The five-part series, which examines the brutal murder of French filmmaker Sophie Toscan du Plantier in West Cork in 1996, is set to premiere on Sky Crime on Sunday 20 June.
Having worked on the project for almost a decade and followed the case over the past 25 years, Sheridan will take viewers on a journey as he pieces together original evidence, never-before-seen footage, archive material and new interviews with those closest to the case.
Jim Sheridan, Director and Producer, said: “As a filmmaker, many stories fascinate me, but this story compels me. In 1996, Sophie - a young mother, a wife, a film producer and a daughter – died just yards from her holiday home in West Cork. To this day, the case remains unsolved in Ireland, while the key suspect has been found guilty in France.

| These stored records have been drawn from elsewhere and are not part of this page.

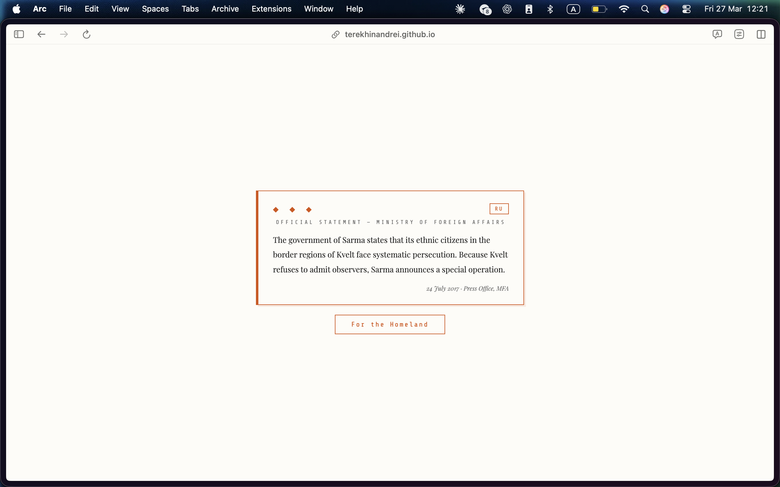Click the translate page icon
The width and height of the screenshot is (780, 487).
click(x=717, y=34)
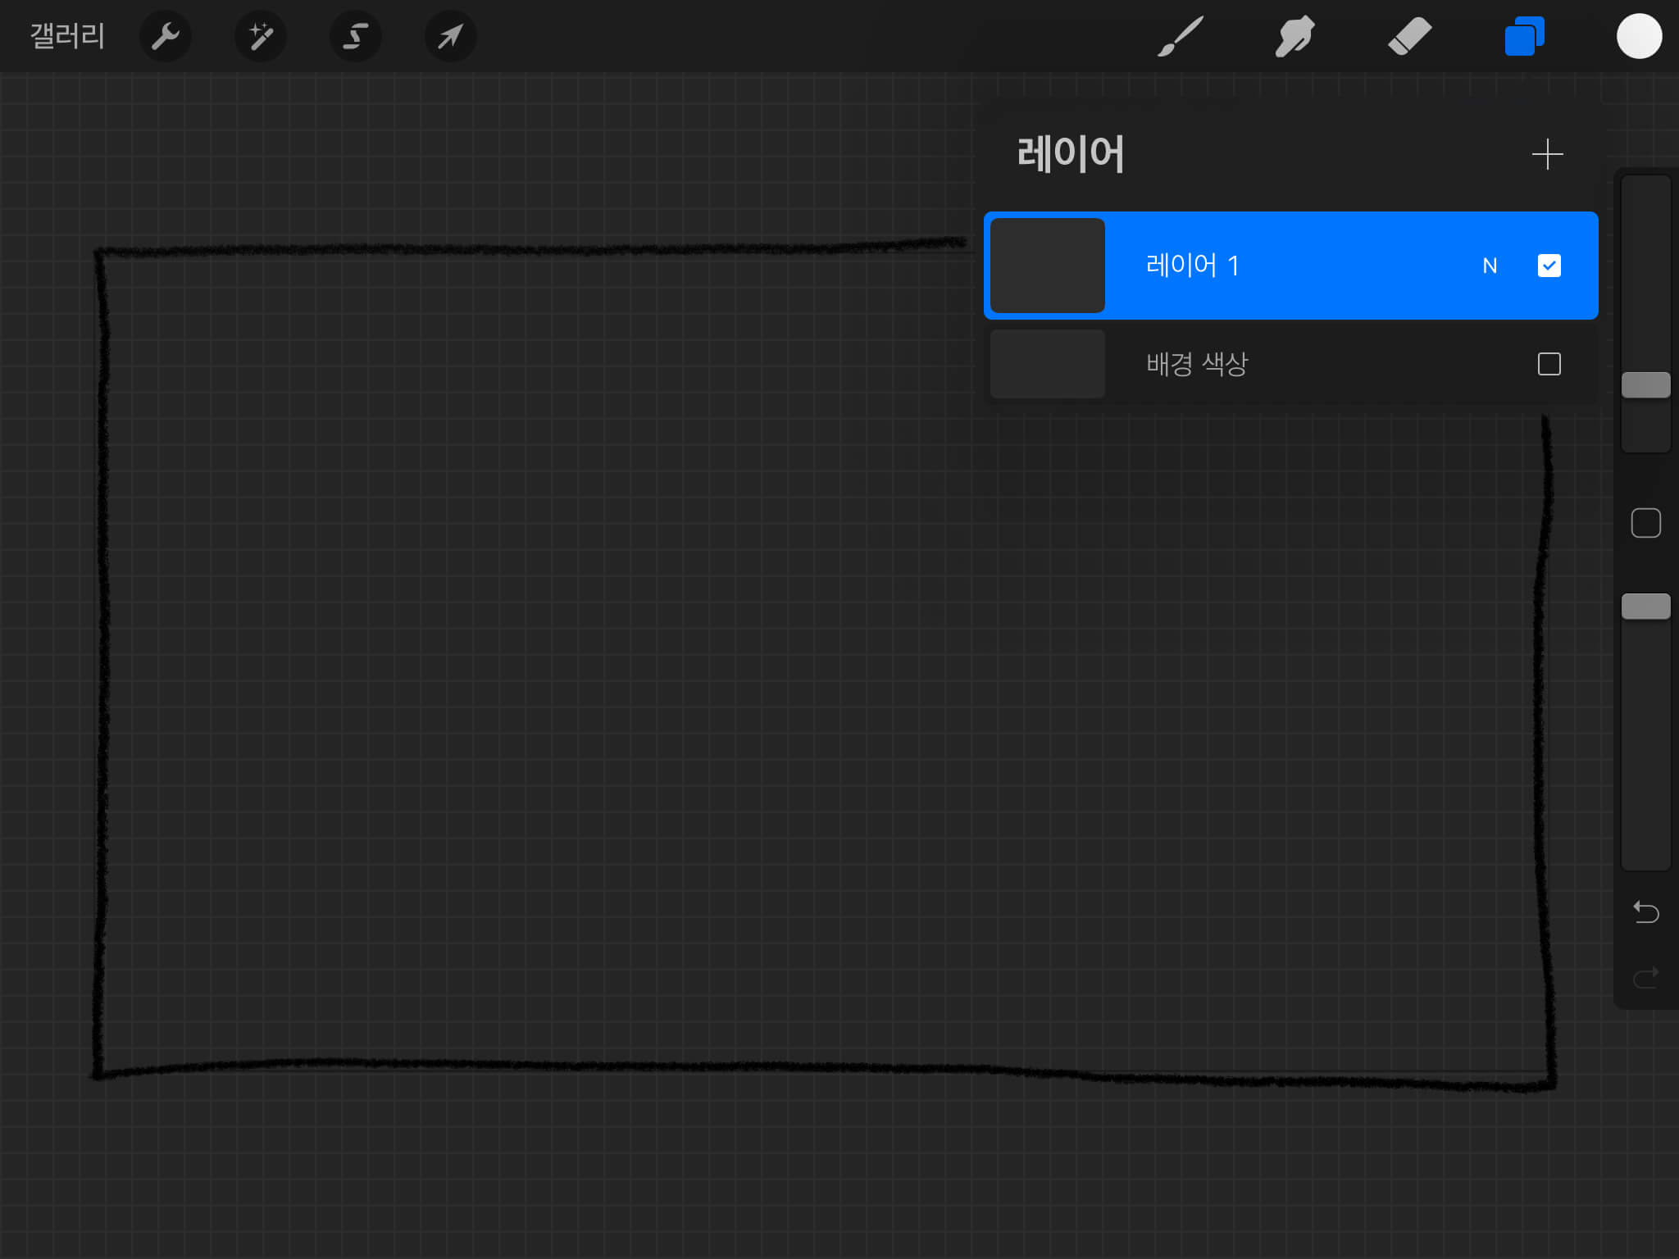This screenshot has height=1259, width=1679.
Task: Return to gallery via 갤러리
Action: (67, 36)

As a guest of the nation, Sophie’s murder continues to carry implications for the meaning of justice in Ireland and in France. Two legal systems and two investigations by the French and the Irish found two very different conclusions. I wanted to understand how that could happen, to search for justice and to help uncover the truth. I hope this series will help bring about a definitive conclusion to the case.”
Each episode will take viewers deeper into the case that has haunted West Cork for a quarter of a century.
In 1996, two days before Christmas, Sophie, the wife of French filmmaker Daniel Toscan du Plantier, was brutally murdered at her holiday cottage in Schull, West Cork. The murder rocked the quiet, Irish town and 25 years later, the case remains a mystery. The key suspect, English journalist Ian Bailey – the first reporter on the scene – was quickly arrested by local police following eye-witness reports, yet was never found guilty in Ireland, owing to a lack of reliable evidence.
Despite this, Bailey was found guilty in absentia by the French courts in 2019 and sentenced to 25 years in prison. Having successfully fought repeated extradition requests from the French authorities, Bailey still resides in West Cork and maintains his innocence to this day.